━━ Supplied records ━━
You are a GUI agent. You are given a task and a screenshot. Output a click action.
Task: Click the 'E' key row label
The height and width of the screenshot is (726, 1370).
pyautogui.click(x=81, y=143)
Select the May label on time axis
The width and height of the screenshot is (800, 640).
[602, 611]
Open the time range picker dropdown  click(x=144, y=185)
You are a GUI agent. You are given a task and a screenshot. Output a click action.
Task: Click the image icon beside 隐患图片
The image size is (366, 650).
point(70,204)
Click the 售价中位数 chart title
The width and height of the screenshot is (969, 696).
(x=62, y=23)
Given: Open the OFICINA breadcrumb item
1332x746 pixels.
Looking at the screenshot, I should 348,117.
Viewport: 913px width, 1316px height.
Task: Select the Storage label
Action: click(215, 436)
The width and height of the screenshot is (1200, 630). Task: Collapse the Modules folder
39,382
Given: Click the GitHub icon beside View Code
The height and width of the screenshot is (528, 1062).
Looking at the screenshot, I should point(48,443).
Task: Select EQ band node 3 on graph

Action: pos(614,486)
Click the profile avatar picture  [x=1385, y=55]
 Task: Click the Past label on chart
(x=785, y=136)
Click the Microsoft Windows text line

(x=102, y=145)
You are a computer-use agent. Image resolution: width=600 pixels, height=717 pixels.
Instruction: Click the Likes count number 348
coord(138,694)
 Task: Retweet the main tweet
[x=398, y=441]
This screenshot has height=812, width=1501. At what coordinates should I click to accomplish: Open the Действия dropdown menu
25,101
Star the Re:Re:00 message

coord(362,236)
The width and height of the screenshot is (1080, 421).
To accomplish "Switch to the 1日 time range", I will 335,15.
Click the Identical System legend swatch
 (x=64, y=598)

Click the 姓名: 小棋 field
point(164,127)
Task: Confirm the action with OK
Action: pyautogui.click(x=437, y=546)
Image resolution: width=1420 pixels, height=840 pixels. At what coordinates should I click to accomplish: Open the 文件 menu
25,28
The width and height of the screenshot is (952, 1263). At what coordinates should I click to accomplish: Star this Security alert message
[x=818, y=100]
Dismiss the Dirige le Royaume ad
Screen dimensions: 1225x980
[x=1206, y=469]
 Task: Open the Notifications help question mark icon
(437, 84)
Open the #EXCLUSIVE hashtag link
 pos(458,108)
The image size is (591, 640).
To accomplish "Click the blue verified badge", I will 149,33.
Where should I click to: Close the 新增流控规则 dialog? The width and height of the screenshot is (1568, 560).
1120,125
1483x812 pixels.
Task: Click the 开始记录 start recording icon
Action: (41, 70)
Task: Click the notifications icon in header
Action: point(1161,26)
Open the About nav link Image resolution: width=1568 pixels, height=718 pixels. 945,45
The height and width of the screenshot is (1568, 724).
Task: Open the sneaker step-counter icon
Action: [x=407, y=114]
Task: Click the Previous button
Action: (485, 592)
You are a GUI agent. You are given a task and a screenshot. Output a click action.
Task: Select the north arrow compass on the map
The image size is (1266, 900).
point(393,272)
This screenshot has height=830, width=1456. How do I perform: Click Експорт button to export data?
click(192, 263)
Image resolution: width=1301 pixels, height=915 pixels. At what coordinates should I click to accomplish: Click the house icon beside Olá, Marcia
━━━
What is required - All of the records above are to be set down again exactly.

Answer area -
You are a GUI agent. You are given a task and a screenshot. Output a click action.
Task: Click the 'E' key row label
The height and width of the screenshot is (726, 1370).
pyautogui.click(x=81, y=143)
Select the May label on time axis
The width and height of the screenshot is (800, 640).
[602, 611]
Open the time range picker dropdown  click(x=144, y=185)
You are a GUI agent. You are given a task and a screenshot. Output a click action.
Task: Click the image icon beside 隐患图片
The image size is (366, 650).
point(70,204)
Click the 售价中位数 chart title
The width and height of the screenshot is (969, 696).
(x=62, y=23)
Given: Open the OFICINA breadcrumb item
1332x746 pixels.
Looking at the screenshot, I should 348,117.
Viewport: 913px width, 1316px height.
Task: Select the Storage label
Action: click(215, 436)
The width and height of the screenshot is (1200, 630). Task: Collapse the Modules folder
39,382
Given: Click the GitHub icon beside View Code
The height and width of the screenshot is (528, 1062).
Looking at the screenshot, I should point(48,443).
Task: Select EQ band node 3 on graph

Action: pos(614,486)
Click the profile avatar picture  [x=1385, y=55]
 Task: Click the Past label on chart
(x=785, y=136)
Click the Microsoft Windows text line

(x=102, y=145)
You are a computer-use agent. Image resolution: width=600 pixels, height=717 pixels.
Instruction: Click the Likes count number 348
coord(138,694)
 Task: Retweet the main tweet
[x=398, y=441]
This screenshot has height=812, width=1501. At what coordinates should I click to accomplish: Open the Действия dropdown menu
25,101
Star the Re:Re:00 message

coord(362,236)
The width and height of the screenshot is (1080, 421).
To accomplish "Switch to the 1日 time range", I will 335,15.
Click the Identical System legend swatch
 (x=64, y=598)

Click the 姓名: 小棋 field
point(164,127)
Task: Confirm the action with OK
Action: pyautogui.click(x=437, y=546)
Image resolution: width=1420 pixels, height=840 pixels. At what coordinates should I click to accomplish: Open the 文件 menu
25,28
The width and height of the screenshot is (952, 1263). At what coordinates should I click to accomplish: Star this Security alert message
[x=818, y=100]
Dismiss the Dirige le Royaume ad
Screen dimensions: 1225x980
[x=1206, y=469]
 Task: Open the Notifications help question mark icon
(437, 84)
Open the #EXCLUSIVE hashtag link
 pos(458,108)
The image size is (591, 640).
To accomplish "Click the blue verified badge", I will 149,33.
Where should I click to: Close the 新增流控规则 dialog? The width and height of the screenshot is (1568, 560).
1120,125
1483x812 pixels.
Task: Click the 开始记录 start recording icon
Action: (41, 70)
Task: Click the notifications icon in header
Action: point(1161,26)
Open the About nav link Image resolution: width=1568 pixels, height=718 pixels. 945,45
The height and width of the screenshot is (1568, 724).
Task: Open the sneaker step-counter icon
Action: [x=407, y=114]
Task: Click the Previous button
Action: (485, 592)
You are a GUI agent. You are given a task and a screenshot. Output a click action.
Task: Select the north arrow compass on the map
The image size is (1266, 900).
point(393,272)
This screenshot has height=830, width=1456. How do I perform: Click Експорт button to export data?
click(192, 263)
Image resolution: width=1301 pixels, height=915 pixels. At what coordinates should I click to accomplish: Click the house icon beside Olá, Marcia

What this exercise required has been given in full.